Em cerca de 90 por cento dos assassinatos de jornalistas, ninguém é levado à justiça. (IFEX/Lidija Sabados)

Como este relatório deixa claro, as Nações Unidas responderam reconhecendo que a matança desenfreada de jornalistas representa uma ameaça para o fluxo de informações e, assim, à paz e à segurança global que a ONU foi fundada para preservar. “Todo jornalista assassinado ou intimidado ao silêncio é um observador a menos dos nossos esforços para defender os direitos e garantir a dignidade humana”, disse o diretor-adjunto da ONU, Jan Eliasson, no primeiro debate do Conselho de Segurança sobre o assunto, em julho de 2013.

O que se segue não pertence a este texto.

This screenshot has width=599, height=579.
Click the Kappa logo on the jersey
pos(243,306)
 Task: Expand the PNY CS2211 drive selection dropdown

Em 2011, a UNESCO, com a contribuição da sociedade civil, incluindo o CPJ, começou a desenvolver o Plano de Ação para a Segurança dos Jornalistas e a Questão da Impunidade.

Este relatório destina-se a avançar o próximo passo nesse processo. Com o Plano de Ação e outras medidas, a ONU e a comunidade internacional assumiram a responsabilidade pela resolução da crise de impunidade. Que medidas concretas podem ser tomadas para garantir o sucesso?

Elisabeth Witchel, a principal autora do relatório, está bem preparada para responder a esta pergunta. Witchel fundou a Campanha Global contra a Impunidade do CPJ em 2007, e hoje é uma das maiores especialistas do mundo sobre o tema. Na elaboração deste relatório, ela analisou cuidadosamente mais de uma década de pesquisas e dados do CPJ e entrevistou dezenas de jornalistas, representantes das Nações Unidas e do governo, e defensores da liberdade de imprensa. Vários membros da equipe do CPJ contribuíram para seções do relatório.

A diferença entre 1981 e hoje é gritante. Quando a junta militar tomou o poder na Argentina, em meados dos anos 1970, ela procurou eliminar testemunhas de suas atrocidades e teve grande sucesso. Hoje, não temos desculpa. Cada assassinato de um jornalista está documentado. Sabemos o quando, onde e como; sabemos o porquê; e, muitas vezes, sabemos o quem. Esse conhecimento nos obriga a agir, não só no interesse da justiça, mas também para garantir que em nossa sociedade globalizada as forças violentas já não possam determinar o que sabemos. Se os ideais da Era da Informação estão para ser realizados, então devemos tomar todas as medidas para erradicar a maior ameaça à liberdade de expressão mundial: os assassinatos não verificados e não solucionados dos jornalistas que procuram informar suas sociedades e o mundo. Este relatório nos diz como.